▶ _Problem requirements_: Retype, word for word, each line between the lines holding "Open the 7Days" and "Open video settings gear icon", inclusive, and leave the rest of the data alone.
======
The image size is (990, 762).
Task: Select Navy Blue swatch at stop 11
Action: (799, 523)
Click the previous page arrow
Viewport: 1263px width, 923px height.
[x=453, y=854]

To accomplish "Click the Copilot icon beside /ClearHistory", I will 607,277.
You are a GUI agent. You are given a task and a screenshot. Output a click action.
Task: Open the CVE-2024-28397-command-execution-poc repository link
======
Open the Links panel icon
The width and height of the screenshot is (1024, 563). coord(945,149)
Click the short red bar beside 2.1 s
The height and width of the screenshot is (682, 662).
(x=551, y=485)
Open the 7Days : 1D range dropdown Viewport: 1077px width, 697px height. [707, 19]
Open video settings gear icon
======
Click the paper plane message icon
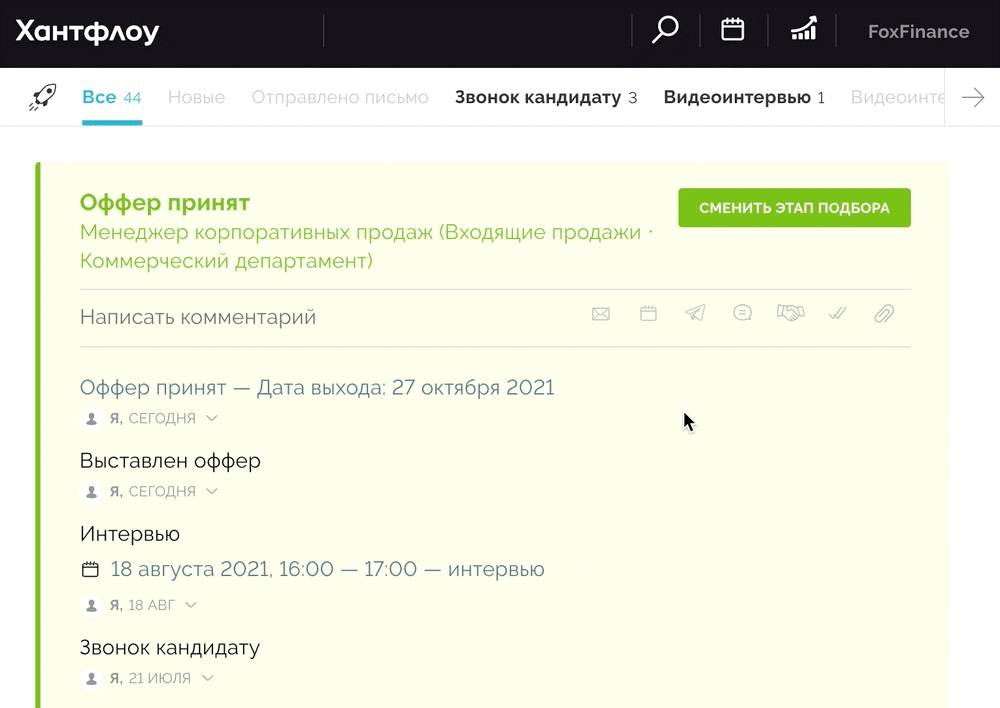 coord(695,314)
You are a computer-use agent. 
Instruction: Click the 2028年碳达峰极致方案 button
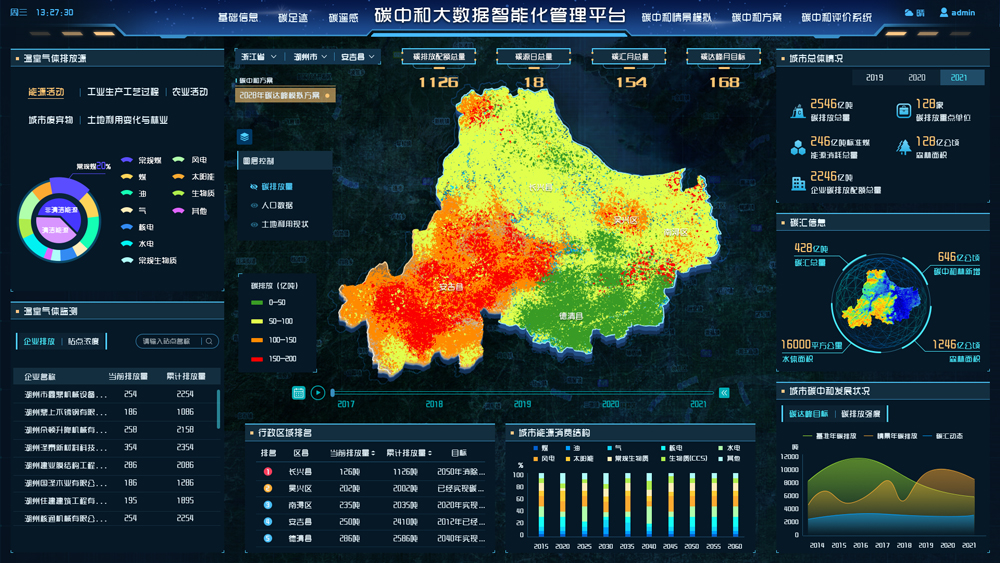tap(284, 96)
======
▶ _Exercise result_:
Open the 7Days : 1D range dropdown Viewport: 1077px width, 697px height. [707, 19]
Open video settings gear icon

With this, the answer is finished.